*** Page extract ***
The University of Johannesburg recently publicised a study published in Informatics in Medicine Unlocked examining how to improve machine learning (ML) algorithms for healthcare use. Algorithms can better identify healthy individuals since they are often trained on ‘unbalanced’ datasets containing more healthy than sick individuals. Since fewer data points exist describing ill patients, algorithms learning from these datasets can be inaccurate at diagnosing sick individuals.
Therefore, the study’s investigators, Drs Ibomoiye Domor Mienye and Yanxia Sun, determined how building cost sensitivity into algorithmic models affected their diagnostic performance ( i.e., algorithms receive larger penalties for false negatives than for false positives). The rationale is that telling a sick person that they are healthy carries more danger than the other way round.
Logistic regression, decision tree, XGBoost, and random forest models were trained on public learning datasets for diabetes, breast cancer, cervical cancer and chronic kidney disease obtained from the University of California, Irvine machine learning repository. These are supervised binary classification algorithms that learn from ‘yes/no’ datasets. Each dataset contains a diagnosis and the relevant diagnostic data for each patient.
*** End of Page extract ***
*** Exercise data ***
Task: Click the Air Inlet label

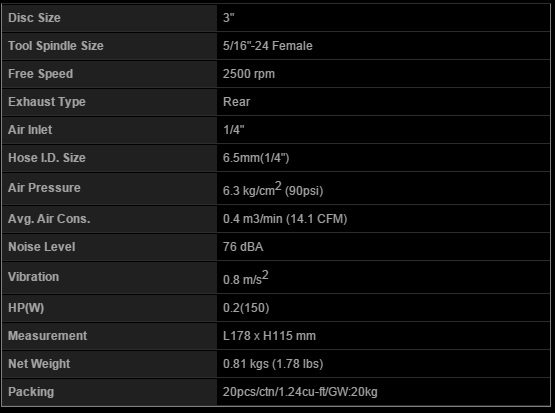Action: pyautogui.click(x=30, y=130)
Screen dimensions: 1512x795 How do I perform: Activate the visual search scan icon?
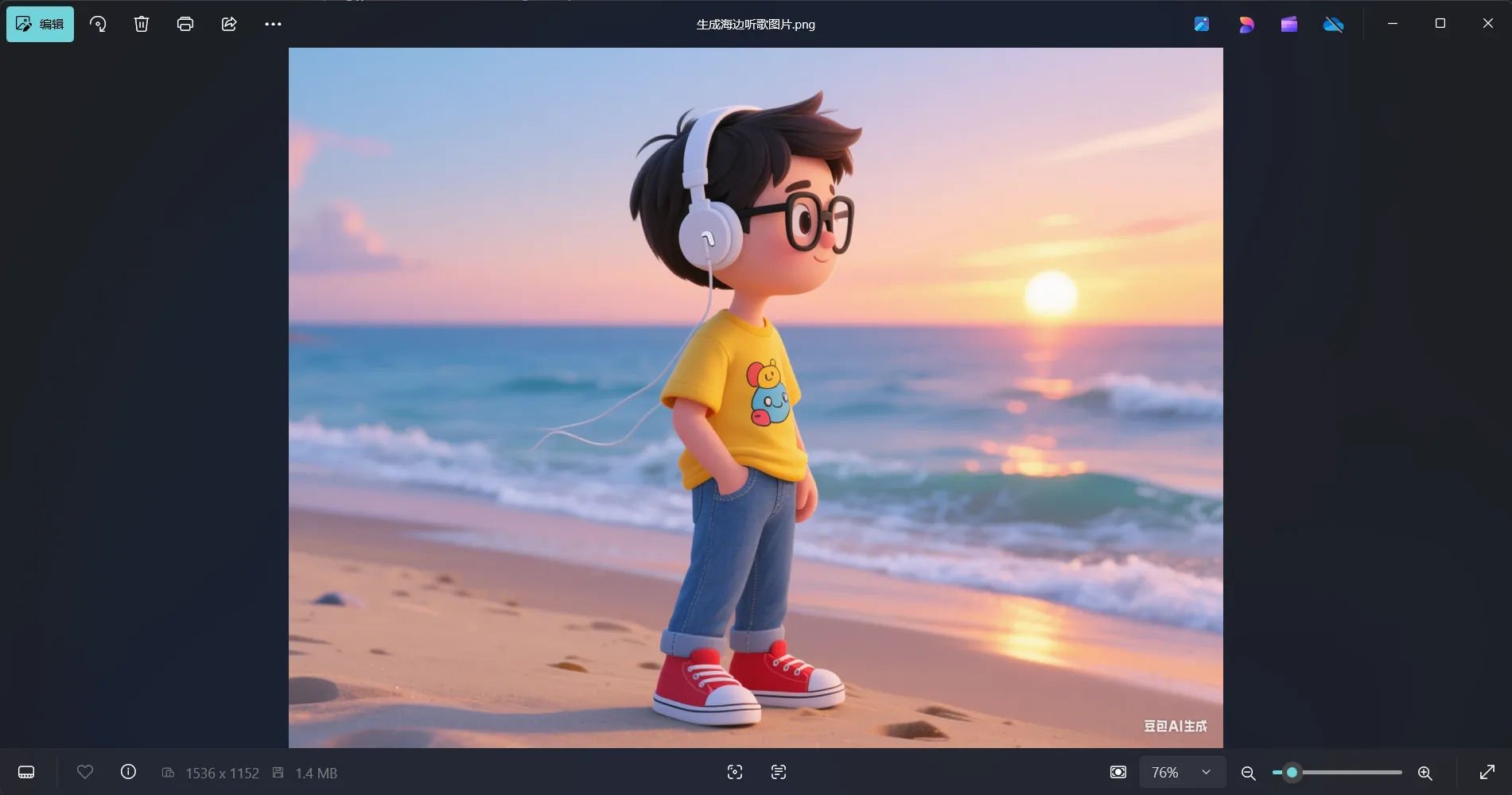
*** End of Exercise data ***
- _Required work_
**1.** In the article on cost-sensitive machine learning for diagnosis, rewrite the paragraph beginning "Logistic regression, decision tree, XGBoost" as a short bulleted list that keeps its main facts.
**2.** Extend the article on cost-sensitive machine learning for diagnosis, picking up after its last sentence.

- _Task answers_
**1.**
- Models trained: logistic regression, decision tree, XGBoost and random forest
- Training data: public datasets for diabetes, breast cancer, cervical cancer and chronic kidney disease, from the University of California, Irvine machine learning repository
- Model type: supervised binary classification algorithms that learn from "yes/no" datasets
- Dataset contents: a diagnosis and the relevant diagnostic data for each patient

**2.**
In almost every case, adding a penalty boosted performance so that the algorithms identified fewer healthy people as sick (precision) and sick people as healthy (recall). For example, in chronic kidney disease, cost-sensitivity increased random forest precision to 0.990 and recall to a perfect 1.000 from 0.972 and 0.946, respectively. For cervical cancer, cost-sensitivity in random forest and XGBoost improved precision and recall to 1.000 from high score. Thus, adding penalties effectively compensated for the imbalance in the datasets.